Hornhautverkrümmung

Sehfehler Astigmatismus

Hornhautverkrümmung wird auch Astigmatismus, bzw. Stabsichtigkeit genannt und ist eine Fehlsichtigkeit des Auges, bei der sich die Hornhaut nicht durchgängig kugelförmig wölbt, sondern in einer Richtung stärker. Durch die Krümmung werden Bilder verzerrt, bzw. verschwommen wahrgenommen. Eine Hornhautverkrümmung ist bei den meisten Menschen vorhanden, häufig jedoch in so geringer Ausprägung, dass keine Beeinträchtigung stattfindet. Darüber hinaus kann die Krümmung durch eine entsprechende Brille oder Kontaktlinse ausgeglichen werden, konkret durch so genannte torische Kontaktlinsen wie etwa die PureVision Toric. Eine Hornhautverkrümmung, die über -5 Dioptrien hinaus geht, ist meist nicht mehr durch eine Brille zu korrigieren, kann aber operativ verbessert werden. Dazu wird das Verfahren der Astigmatischen Keratotomie angewendet. Hierbei wird für den ersten Behandlungsteil das Auge mittels Tropfen nur leicht örtlich betäubt. Die Stelle der stärksten Hornhautkrümmung wird anschließend mit Hilfe des Operationsmikroskops markiert. Darüber hinaus erfolgt eine Messung der Hornhautdicke. Nun wird das Auge durch eine Injektion seitlich vom Augapfel erneut anästhesiert. Im Anschluss daran werden kleinste Schnitte in die Hornhaut verbracht, die etwa zwei Drittel der Dicke derselben ausmachen. Durch diese Schnitt-Technik flacht die Krümmung entsprechend ab. Abschließend wird ein Verband angelegt. Die Operation hat in den meisten Fällen eine sehr gute Verbesserung der Hornhautverkrümmung zur Folge. In manchen Fällen ist noch eine Brille mit einer geringen Dioptrienzahl erforderlich.

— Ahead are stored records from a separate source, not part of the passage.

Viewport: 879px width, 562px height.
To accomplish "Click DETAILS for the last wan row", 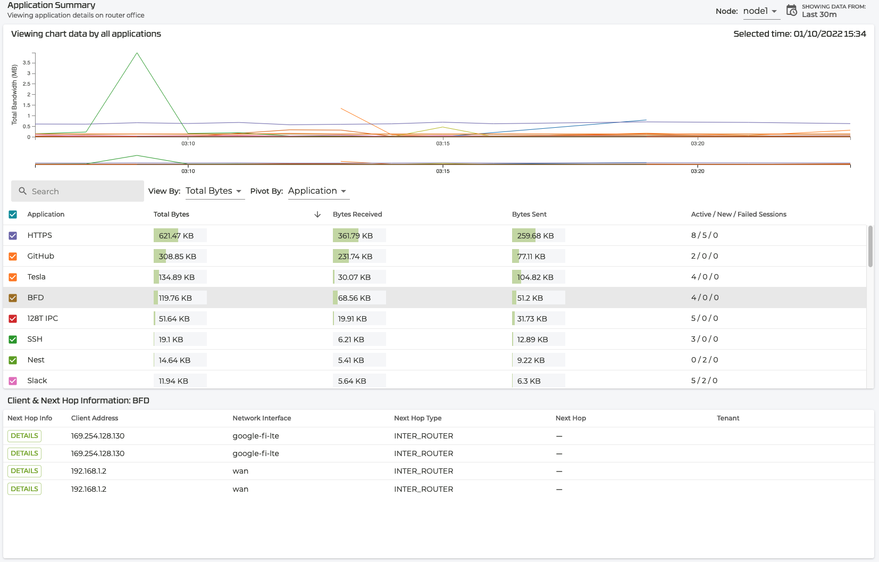I will click(24, 489).
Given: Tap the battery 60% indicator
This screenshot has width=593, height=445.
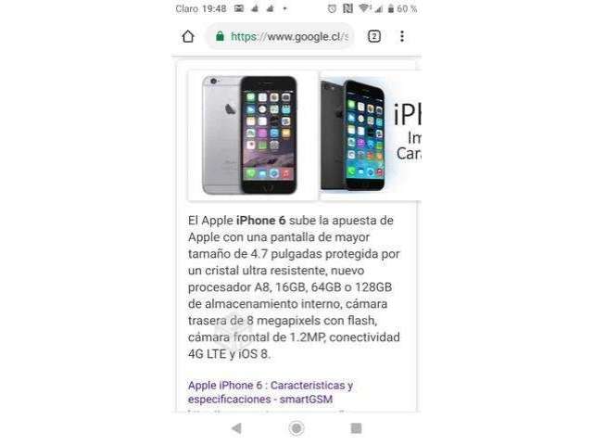Looking at the screenshot, I should pos(402,8).
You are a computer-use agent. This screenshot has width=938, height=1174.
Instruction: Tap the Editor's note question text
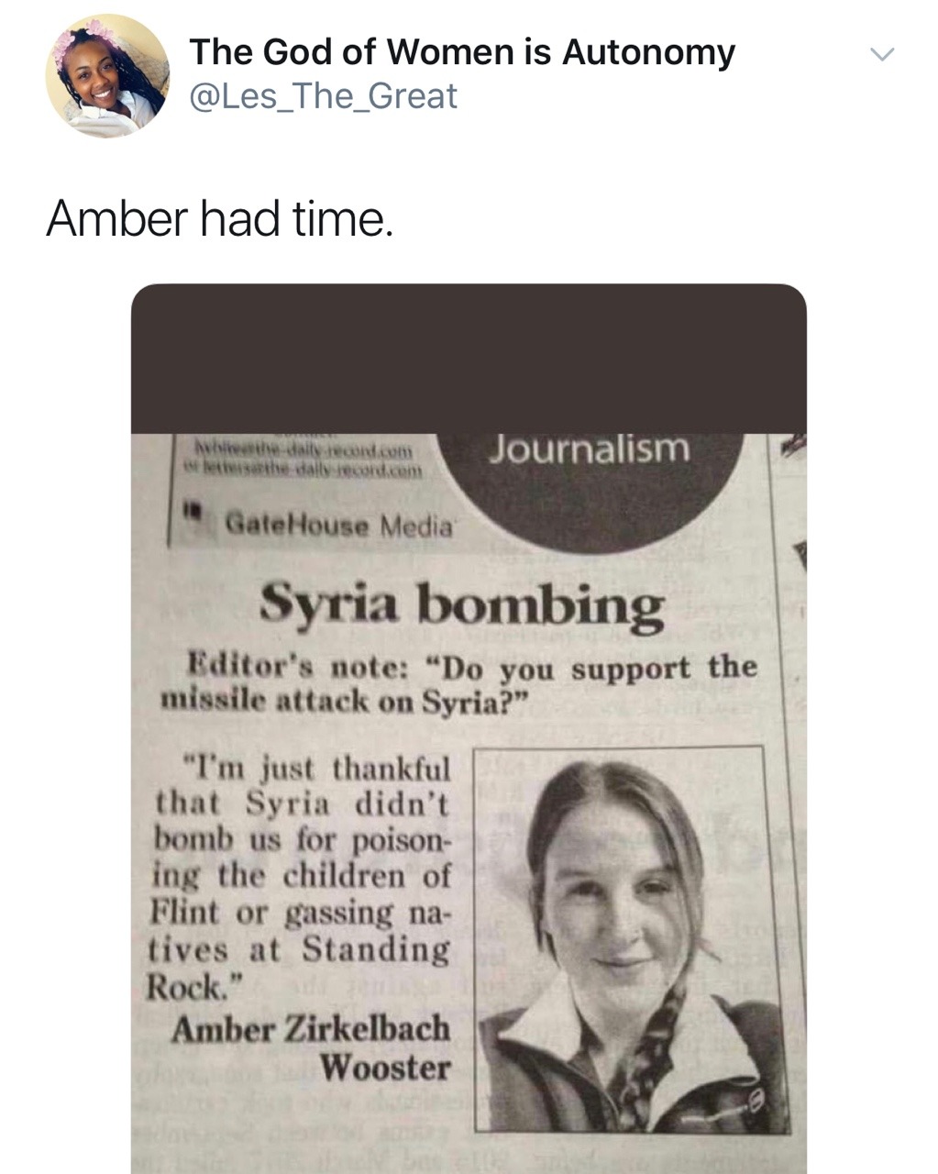pos(458,684)
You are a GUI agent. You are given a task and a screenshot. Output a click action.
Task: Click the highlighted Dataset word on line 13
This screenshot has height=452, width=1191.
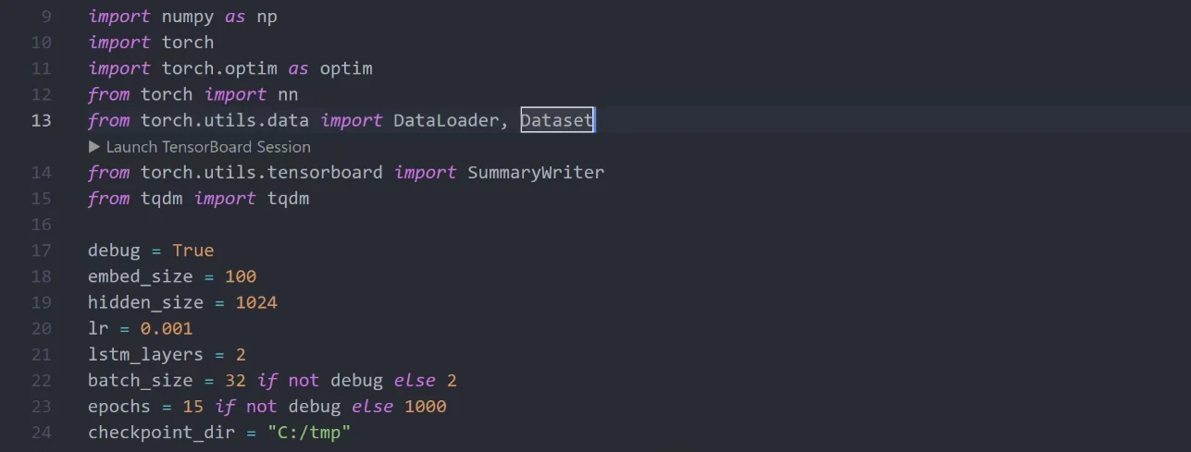[x=556, y=120]

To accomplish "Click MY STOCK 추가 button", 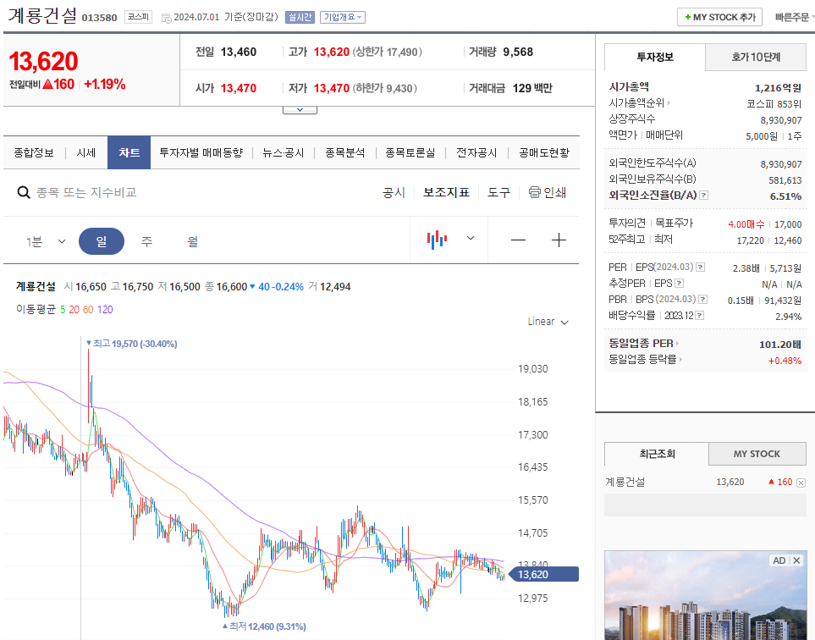I will tap(719, 17).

Bei einer Hornhautverkrümmung von lediglich bis zu 3 Dioptrien kann meist eine Augenlaserbehandlung (Lasik) diese beheben. Hierbei wird die oberste Schicht der Hornhaut angeschnitten und abgeklappt. Ein Augenlaser trägt gemäß der Dioptrien-Werte das Gewebe so ab, dass die Brechkraft der Hornhaut sich entsprechend verändert. Anschließend wird die oberste Schicht zurück geklappt und haftet an. Eine Brille ist danach üblicherweise nicht mehr erforderlich.